African Literature Black Canadian Authors Black Literature Black Writers

30+ Books by Ghanaian and Ghanaian Canadian Authors to Read for Ghana Independence Day

Today, as we celebrate Ghana Independence Day, I wanted to honour Ghana not only through history, but through story.

Books give us another way to know a place. They let us sit with its beauty, its complexity, its women, its families, its grief, its joy, its politics, its tenderness, and its becoming. Ghanaian literature does all of that so well. It gives us stories rooted in home and history, and it gives us voices that stretch across the diaspora while still carrying Ghana in the language, the memory, the longing, and the rhythm.

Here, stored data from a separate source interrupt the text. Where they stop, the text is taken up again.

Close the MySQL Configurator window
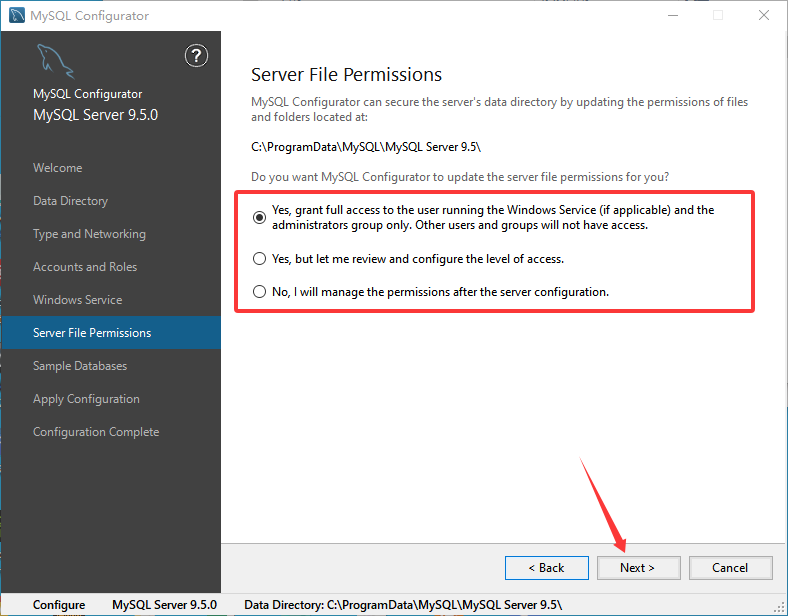The height and width of the screenshot is (616, 788). 763,15
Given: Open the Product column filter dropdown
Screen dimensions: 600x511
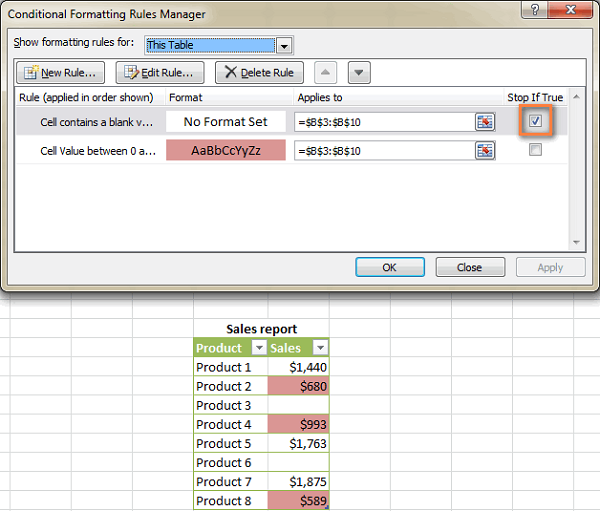Looking at the screenshot, I should pos(259,348).
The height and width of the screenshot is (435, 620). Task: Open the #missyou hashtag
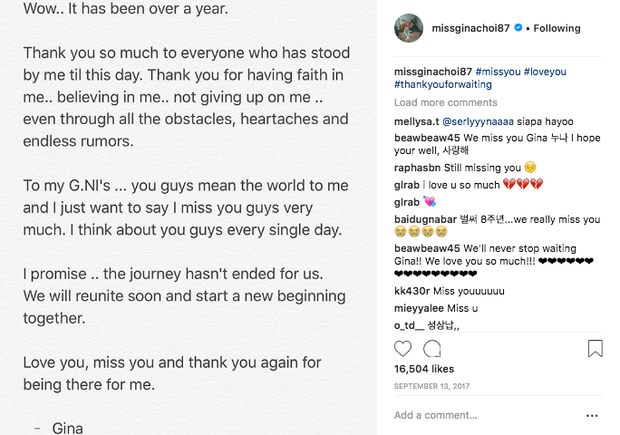[x=498, y=74]
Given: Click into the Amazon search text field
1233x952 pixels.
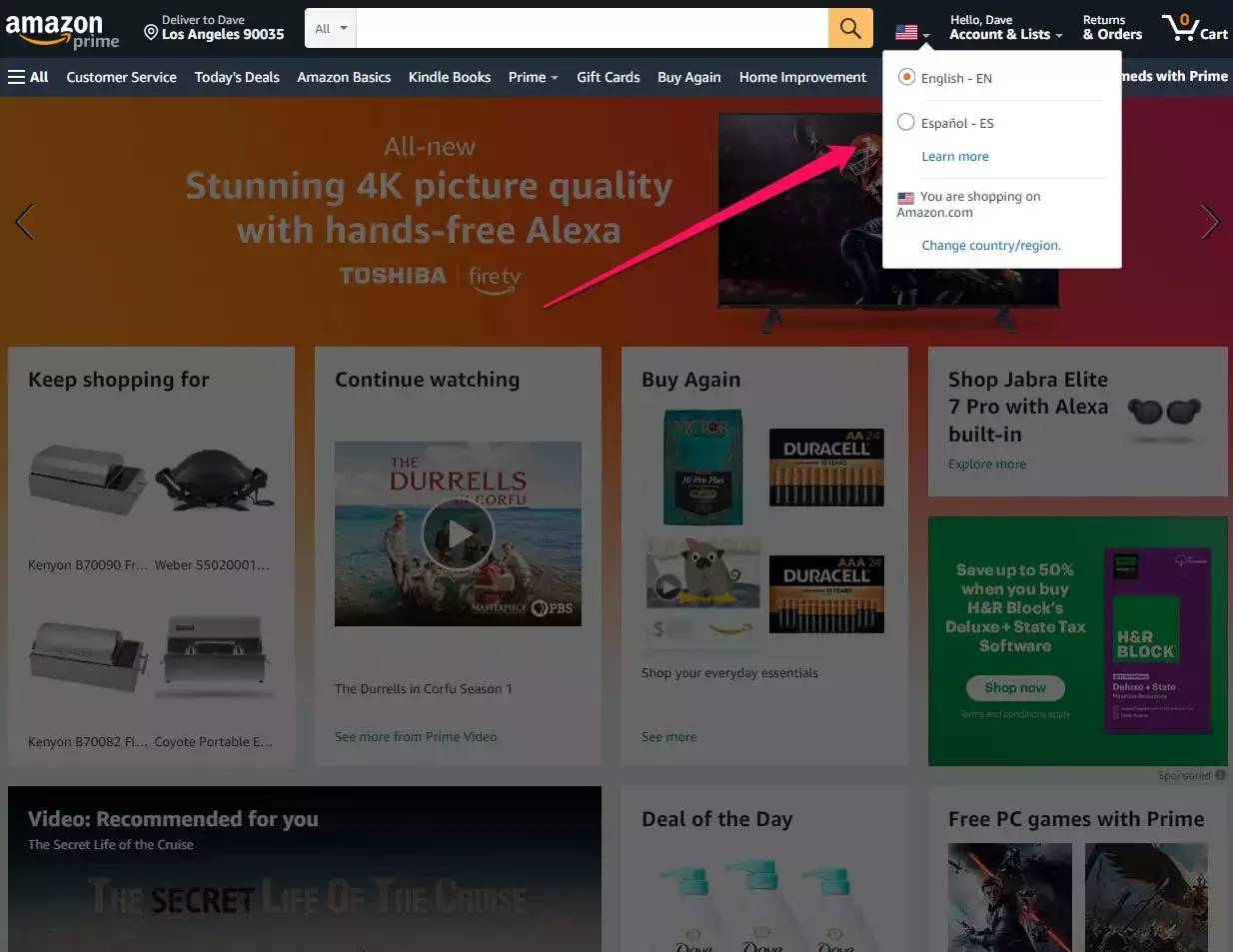Looking at the screenshot, I should (x=592, y=28).
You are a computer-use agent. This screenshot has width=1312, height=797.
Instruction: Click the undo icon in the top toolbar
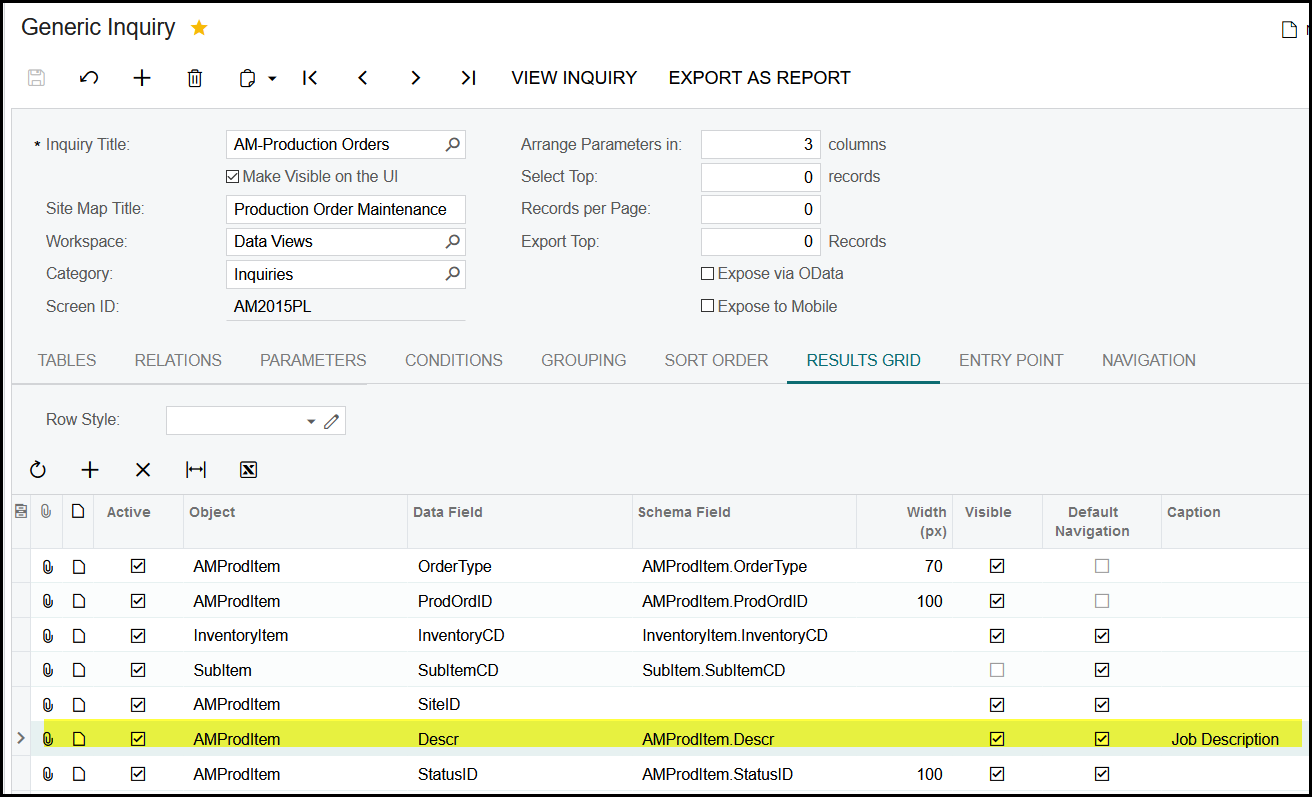89,78

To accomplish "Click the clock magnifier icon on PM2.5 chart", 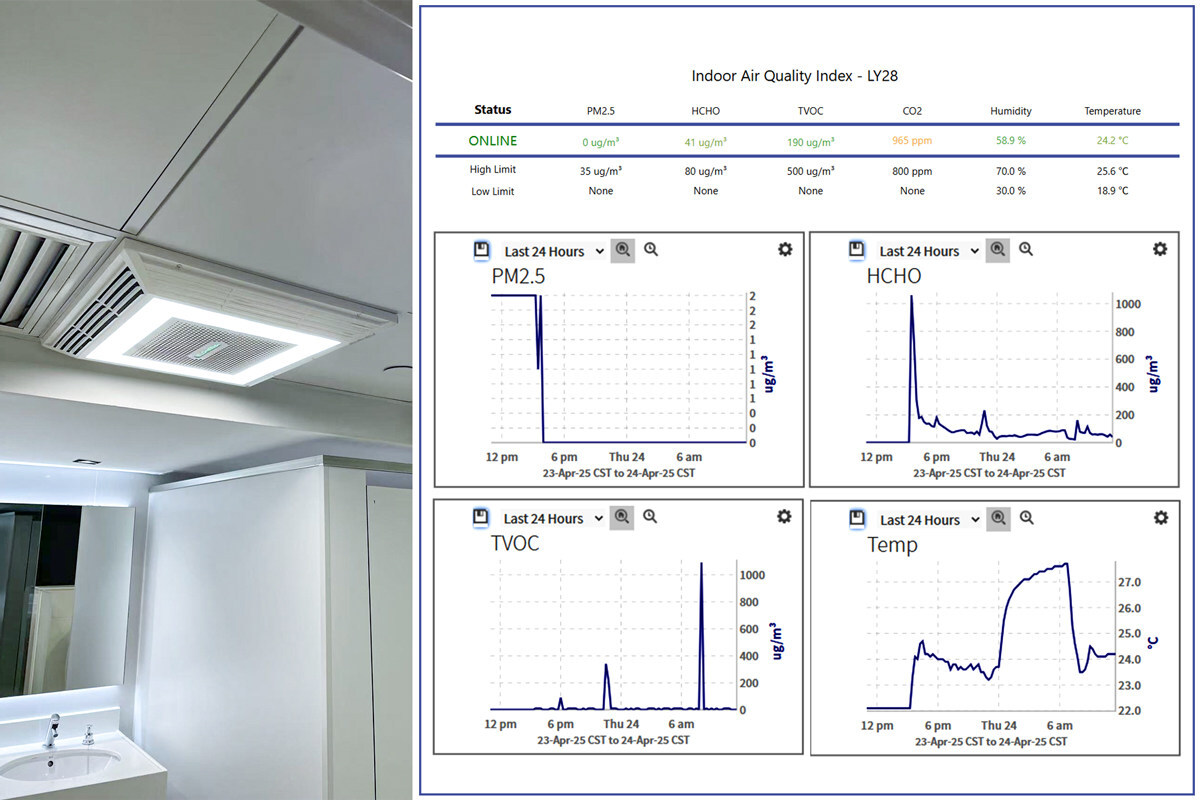I will [651, 250].
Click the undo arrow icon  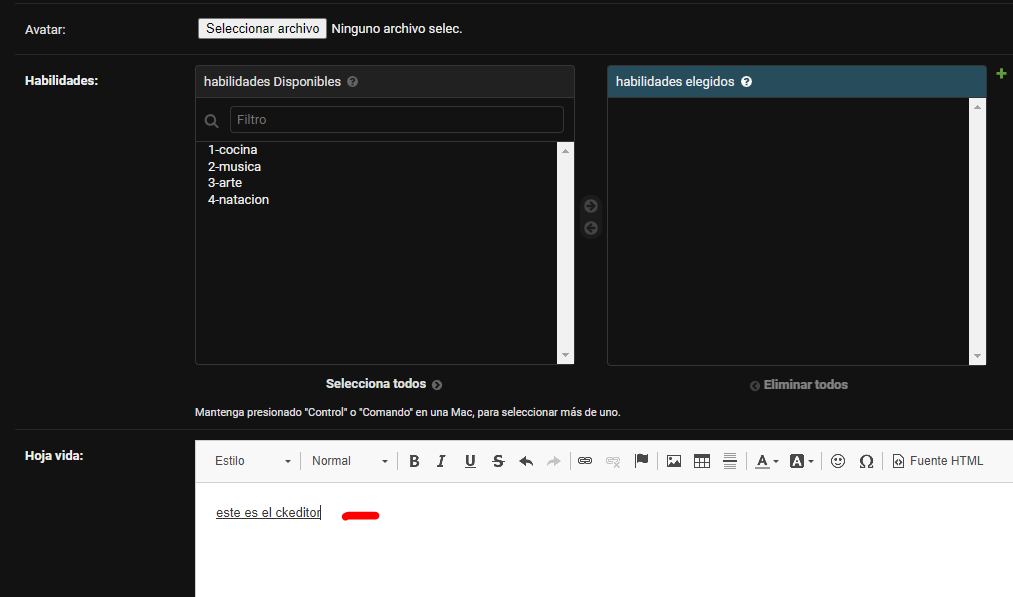point(526,461)
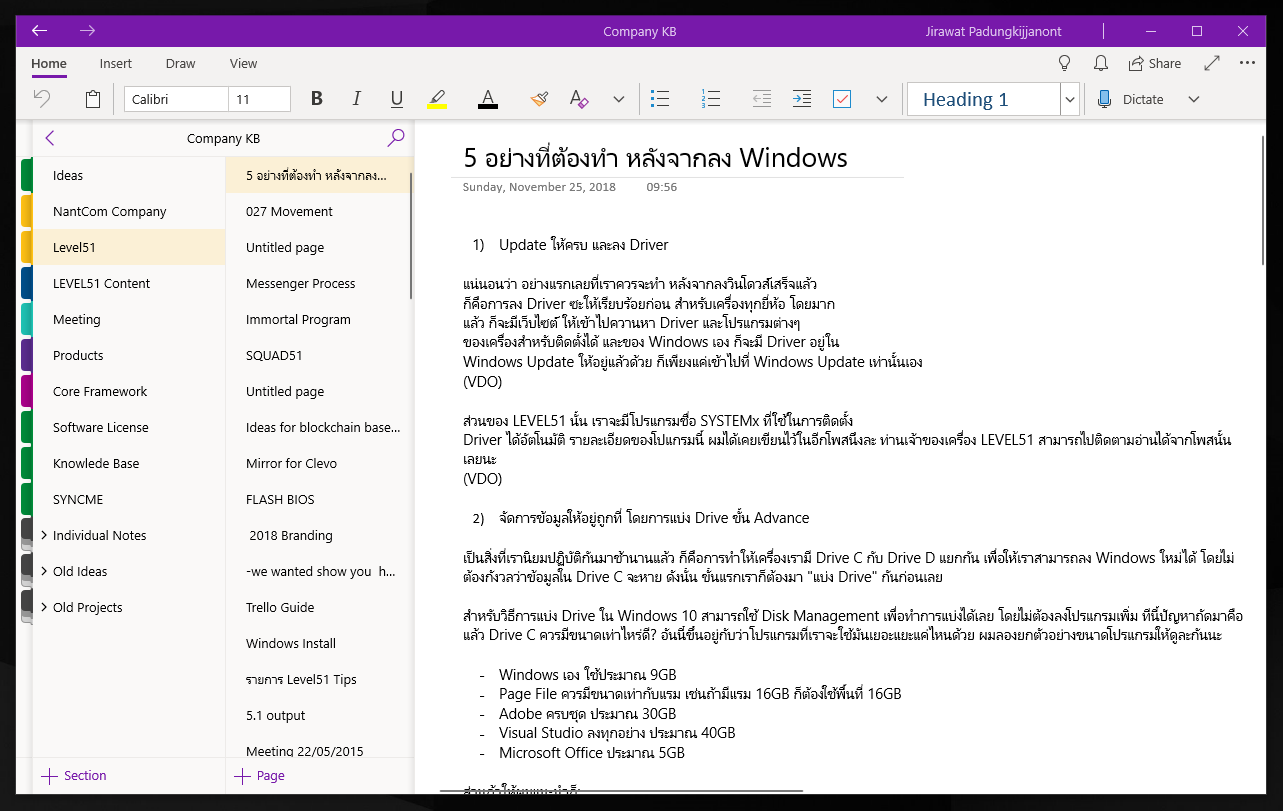1283x811 pixels.
Task: Click the Undo icon
Action: pyautogui.click(x=42, y=99)
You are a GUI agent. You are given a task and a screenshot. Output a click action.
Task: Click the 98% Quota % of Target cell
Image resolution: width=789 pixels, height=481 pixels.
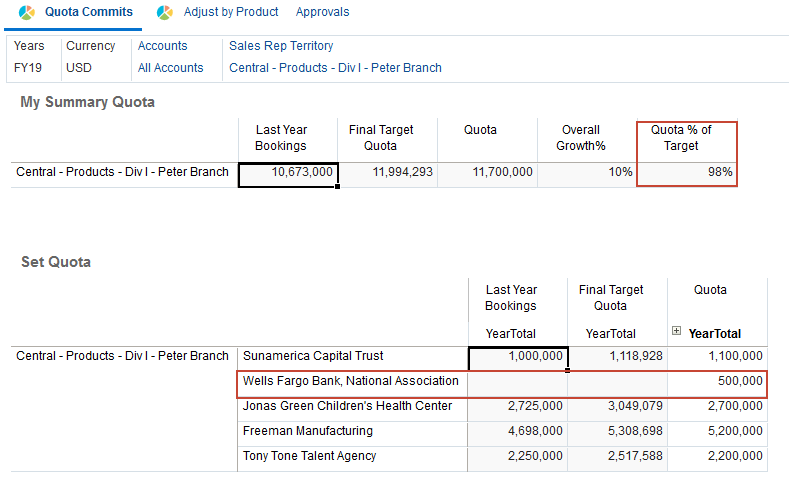[x=687, y=173]
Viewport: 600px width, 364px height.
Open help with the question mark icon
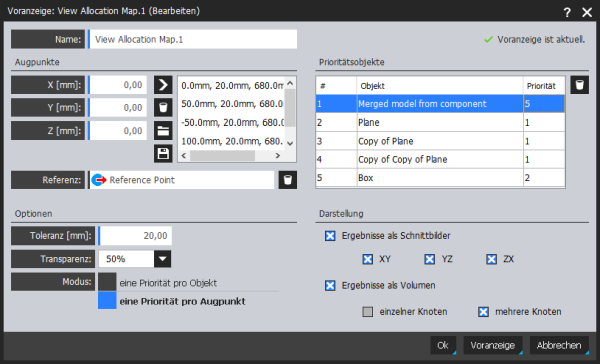tap(567, 12)
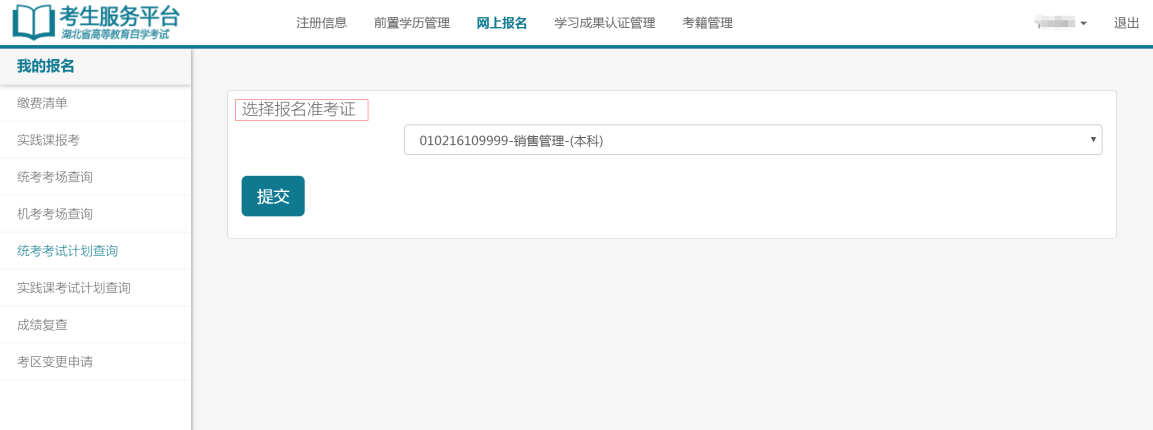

This reading list is a celebration of Ghanaian and Ghanaian-diasporic writers whose work helps us experience Ghana through fiction, poetry, memoir, history, and cultural reflection. Some of these books are sweeping and historical. Some are intimate and deeply personal. Some ask hard questions about womanhood, migration, corruption, family, and freedom. And some simply remind us of the power of Ghanaian storytelling in all its richness.

I’ve also included a special section highlighting Ghanaian Canadian writers, because the story of Ghana lives not only on the continent, but across the diaspora too. These are voices carrying Ghana into Toronto, Scarborough, classrooms, memory, migration, and literary imagination.

Whether you’re looking for a literary classic, a contemporary novel, a poetry collection, or a work of non-fiction that helps deepen your understanding, I hope this list invites you to read Ghana widely and with care.


Fiction

Stories of family, history, womanhood, migration, mystery, and memory
Harmattan Rain by Ayesha Harruna Attah

A sweeping multigenerational novel that follows three women through shifting seasons of love, family, and change in Ghana. This is a beautiful pick if you love literary fiction that moves with tenderness and emotional depth.

The Housemaid by Amma Darko

This powerful novel explores class, exploitation, and the vulnerabilities of girls and women in Ghanaian society. It’s a sharp, unforgettable story that says so much in a relatively slim book.

Tail of the Blue Bird by Nii Ayikwei Parkes

A literary mystery that blends crime, folklore, science, and rural Ghanaian life. This one is perfect for readers who like atmospheric fiction with a strong sense of place.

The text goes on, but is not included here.